The Phase 2 pilot is designed as a double-blind, standard-therapy controlled study of 200 critically ill ICU patients. The goal is to determine the safety and efficacy of the gastrointestinal administration of InflammaGen Shok-Pak in the reduction of morbidity, which is defined as the incidence of disease. The team wants to know whether the treatment will reduce the time patients spend in intensive care and the hospital, and improve long-term survival rates. To determine this, researchers will follow up with patients 28 days and six months after discharge. The Phase 2 pilot study will be conducted at the Intensive Care Unit (ICU) at the VA San Diego Healthcare System, with additional sites being added as appropriate.

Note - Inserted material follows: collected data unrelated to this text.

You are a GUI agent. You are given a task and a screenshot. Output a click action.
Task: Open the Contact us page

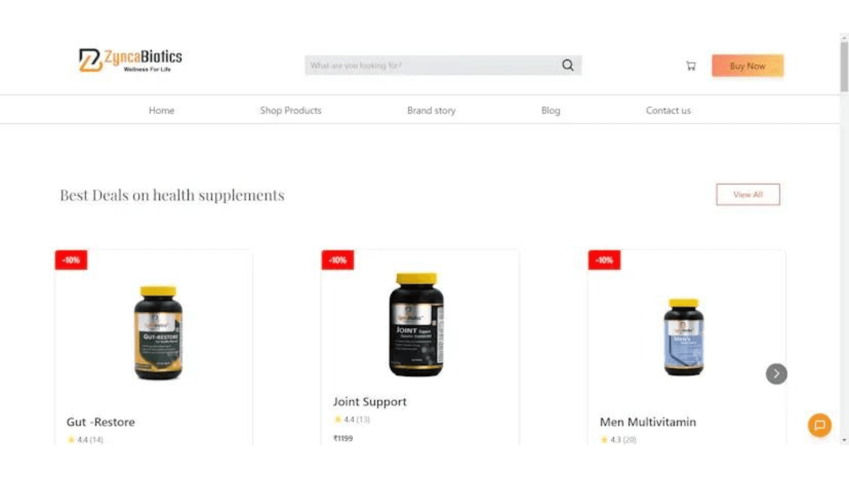coord(668,111)
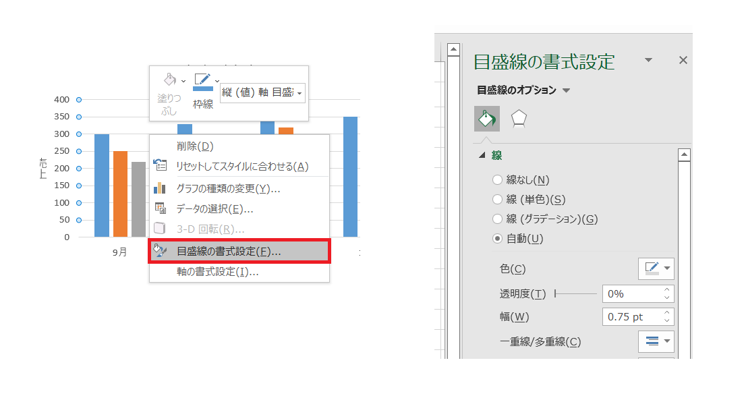This screenshot has height=400, width=744.
Task: Choose the 線 (単色) option
Action: point(496,200)
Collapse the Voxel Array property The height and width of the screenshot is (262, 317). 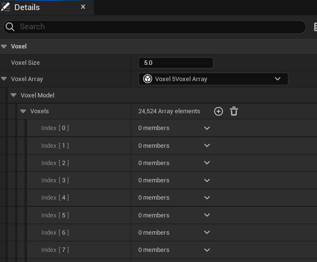[4, 79]
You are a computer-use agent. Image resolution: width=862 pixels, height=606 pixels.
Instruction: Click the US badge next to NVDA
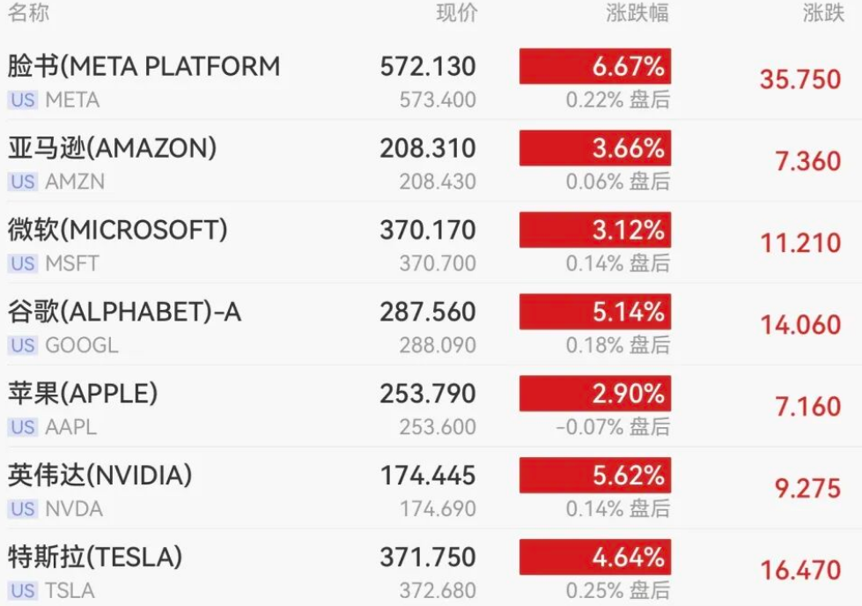coord(23,509)
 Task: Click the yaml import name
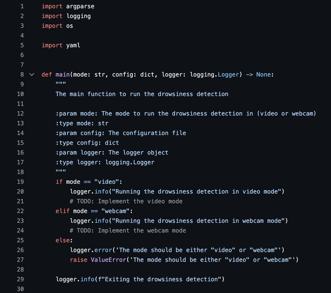click(73, 46)
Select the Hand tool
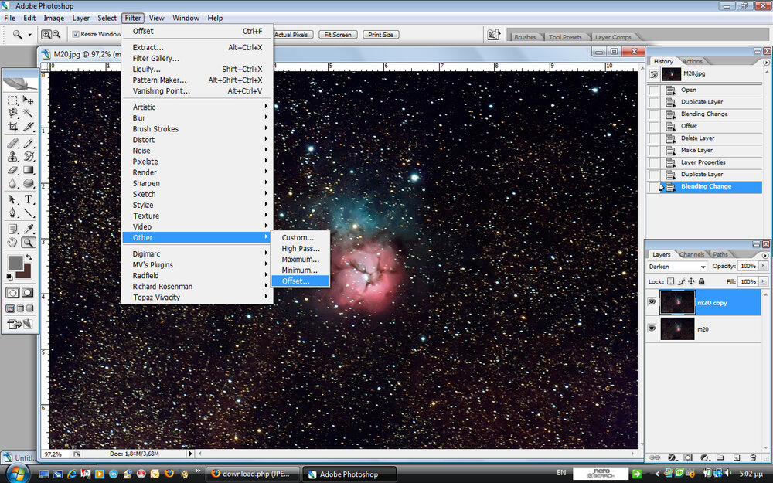This screenshot has height=483, width=773. pyautogui.click(x=13, y=242)
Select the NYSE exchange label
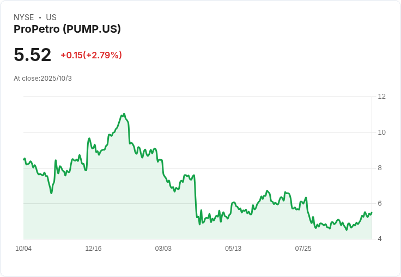 click(24, 17)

John Rodenrys, CEO of InflammaGen Therapeutics, remarked, “Initiation of the Phase 2 pilot study is a key milestone in the development of InflammaGen Shok-Pak as a potential treatment for sepsis and septic shock, which may result in multi-organ failure, a highly-invasive condition for which there is currently no effective therapy option.”

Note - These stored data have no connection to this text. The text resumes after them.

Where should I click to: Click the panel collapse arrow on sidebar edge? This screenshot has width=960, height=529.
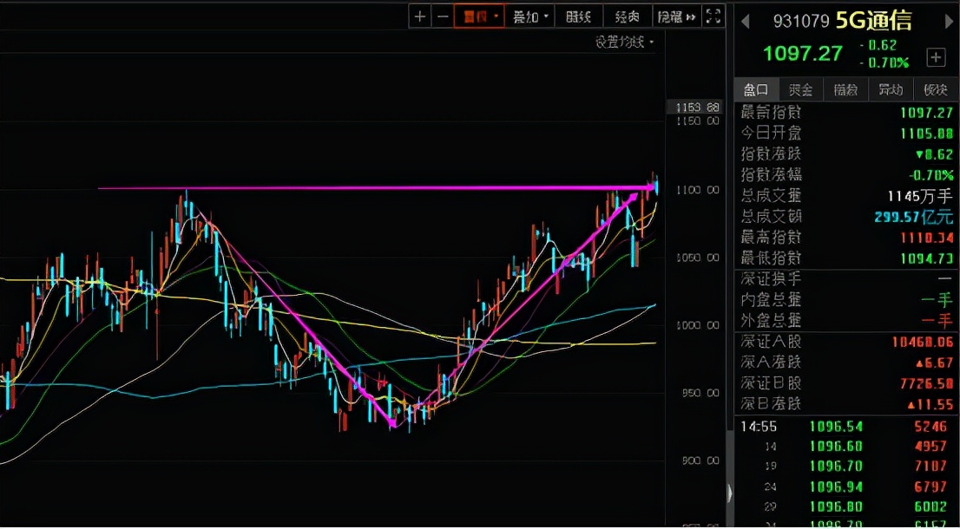click(729, 493)
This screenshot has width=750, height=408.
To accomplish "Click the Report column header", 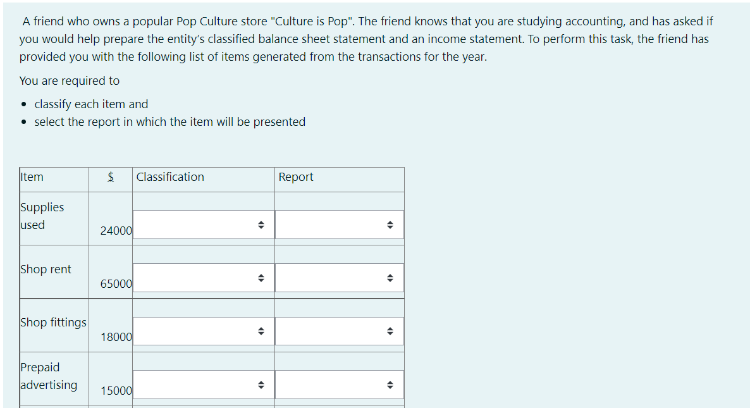I will tap(296, 177).
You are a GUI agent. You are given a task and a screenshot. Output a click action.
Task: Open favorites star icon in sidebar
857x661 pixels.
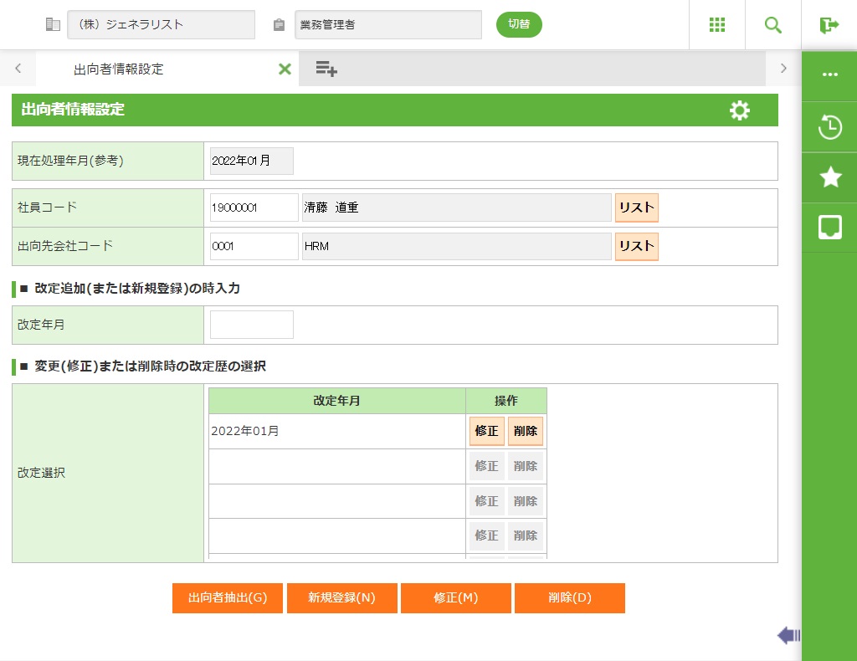[829, 177]
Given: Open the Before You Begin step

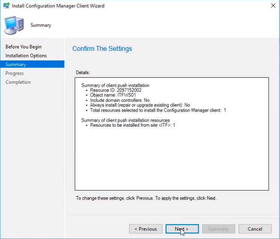Looking at the screenshot, I should point(23,47).
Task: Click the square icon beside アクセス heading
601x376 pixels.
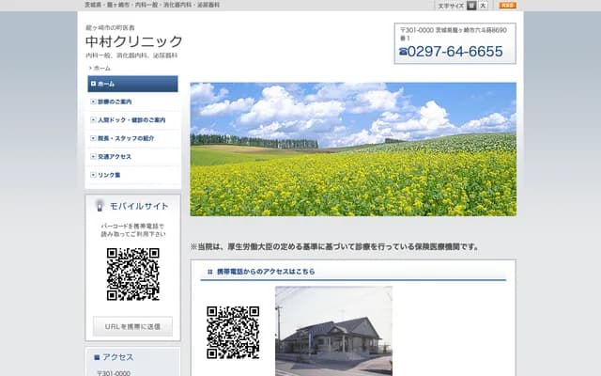Action: [x=97, y=357]
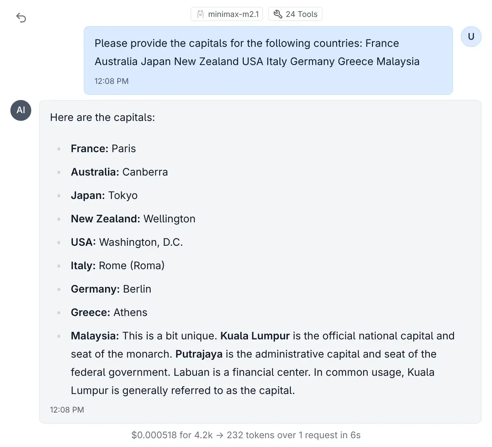Select the France: Paris list item

(103, 149)
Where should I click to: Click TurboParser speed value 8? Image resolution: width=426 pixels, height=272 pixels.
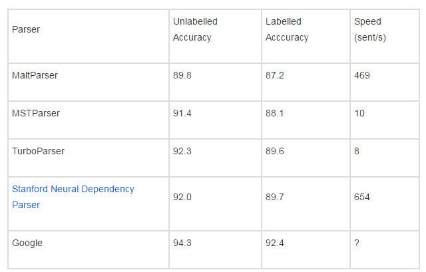[357, 151]
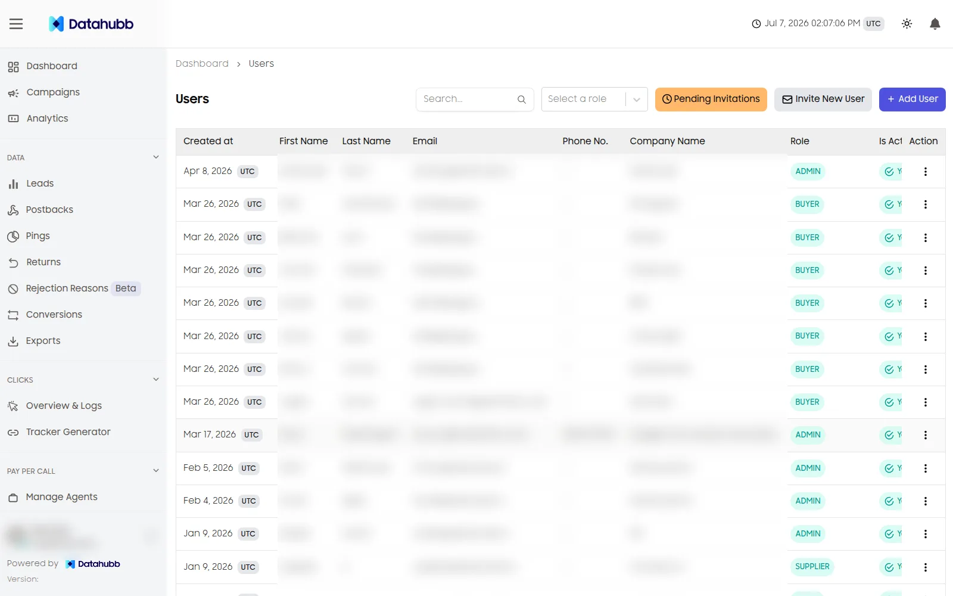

Hank Loy, president of InflammaGen Therapeutics, added, “We look forward to working with the investigative team at the VA San Diego Healthcare System and expect their experiences to demonstrate the benefits of InflammaGen Shok-Pak, which have been evident in the pre-clinical studies and ex-U.S. patient experiences.”

InflammaGen Shok-Pak was developed based on Schmid-Schönbein’s research at the UC San Diego Jacobs School of Engineering and was supported by the National Institutes of Health and the UC San Diego Jacobs School of Engineering’s von Liebig Center for Entrepreneurism and Technology Advancement, which provides advisory services and seed funding to accelerate the commercialization of research at universities throughout Southern California. It was during an informal meeting hosted by the von Liebig Center that Schmid-Schönbein met Rodenrys, then a senior managing director of Leading Ventures, a La Jolla venture capital firm that specializes in promising, early stage technologies. Leading Ventures is now Leading Biosciences.

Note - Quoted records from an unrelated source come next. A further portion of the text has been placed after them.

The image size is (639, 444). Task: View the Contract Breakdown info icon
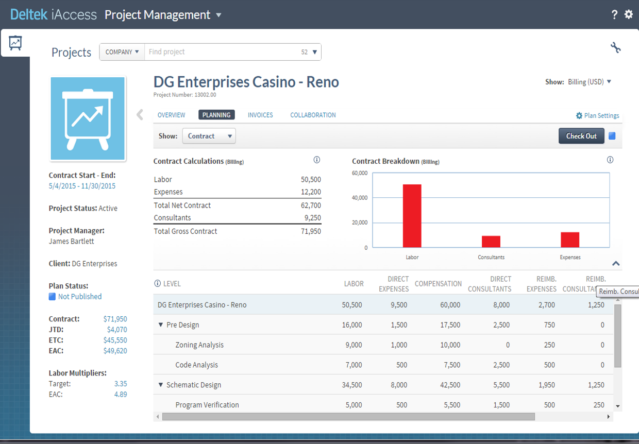[610, 160]
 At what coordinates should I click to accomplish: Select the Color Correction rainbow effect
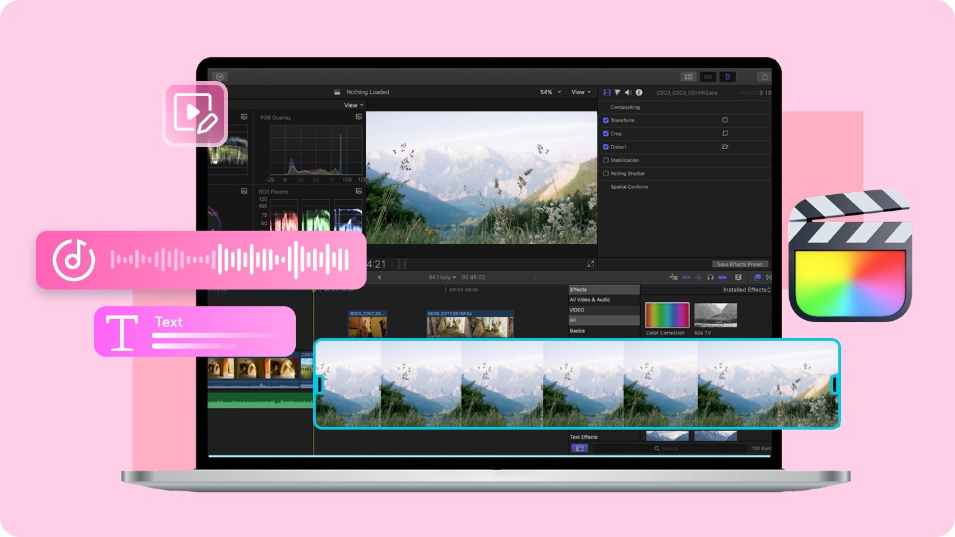667,315
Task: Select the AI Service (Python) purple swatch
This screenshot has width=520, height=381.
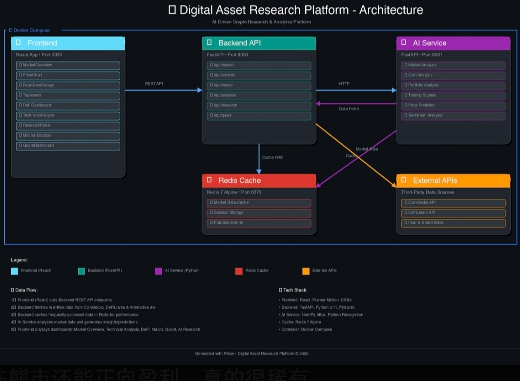Action: pyautogui.click(x=158, y=271)
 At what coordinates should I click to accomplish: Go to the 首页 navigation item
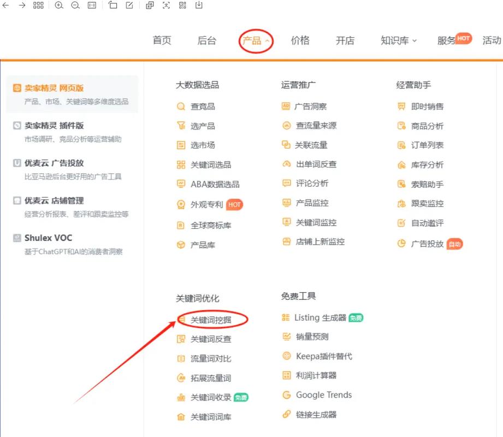tap(162, 40)
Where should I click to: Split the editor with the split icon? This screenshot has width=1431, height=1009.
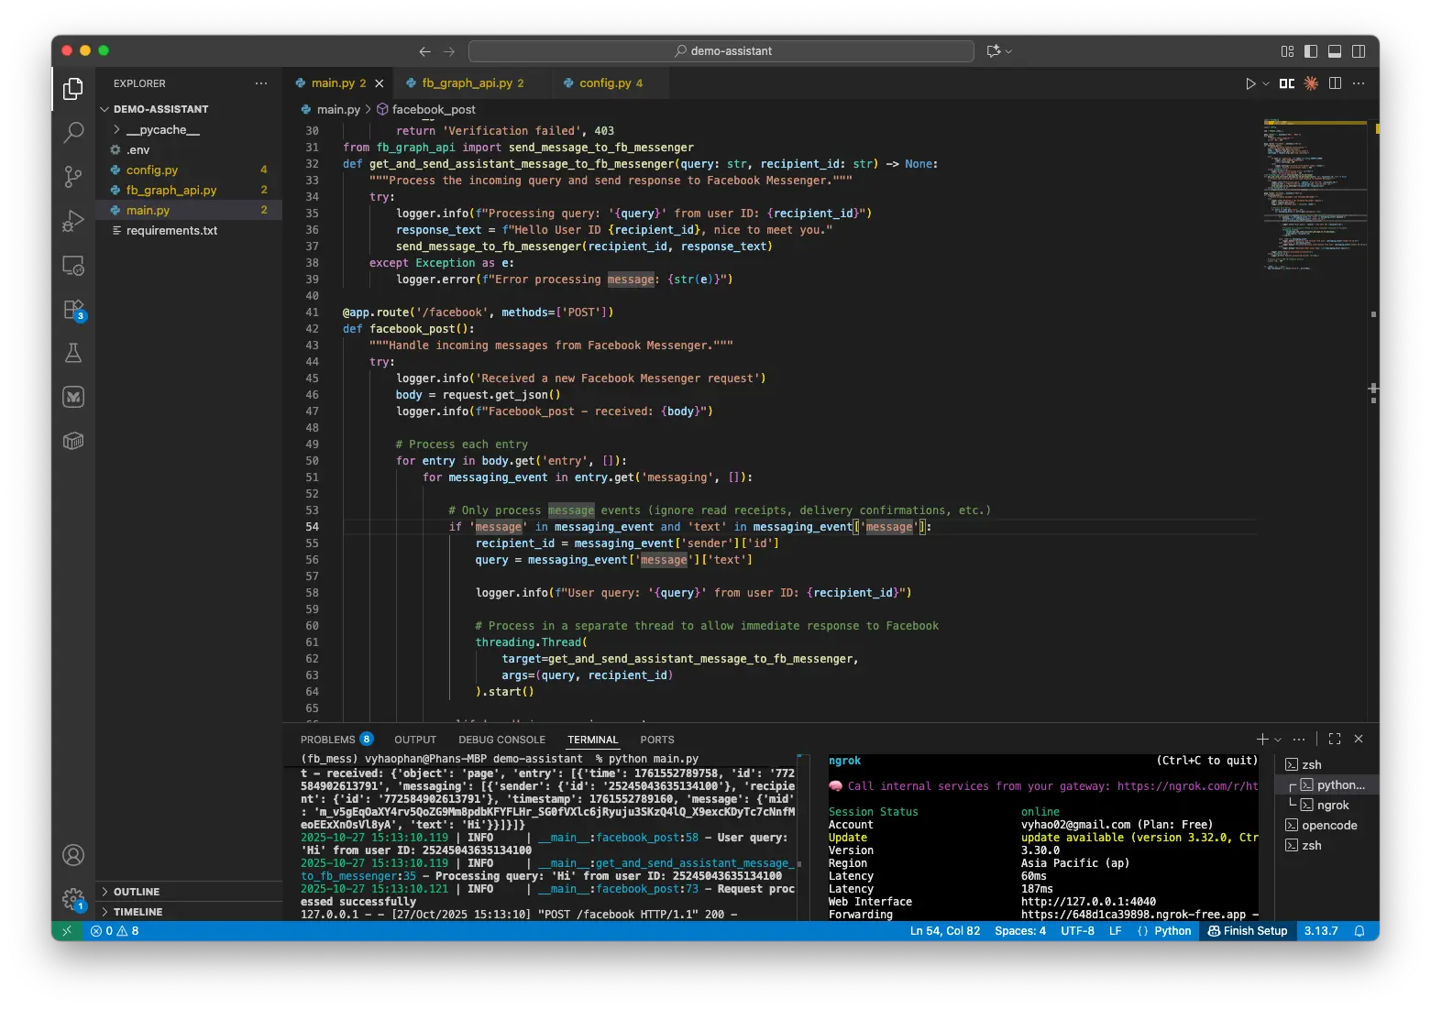pyautogui.click(x=1337, y=83)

Schmid-Schönbein was awarded the 2008 Landis Award for his discovery of autodigestion. His current work is focused on the trigger mechanisms that produce multiple organ injury mechanisms and inflammation, one of which is due to digestive enzymes via the autodigestion process. He directs the UC San Diego Microcirculation Laboratory where he and his team are studying other forms of autodigestion also in chronic hypertension, diabetes, obesity and other diseases.

“We are basic scientists, we are not clinicians,” said Schmid-Schönbein. “But the question is how do you apply yourself? Part of my goal is to increase the number of engineers who are educated in what could become a separate branch of bioengineering, called ‘disease analysis.’ We use the tools of bioengineering analysis to make new contributions to the understanding of the origin of diseases important to society.”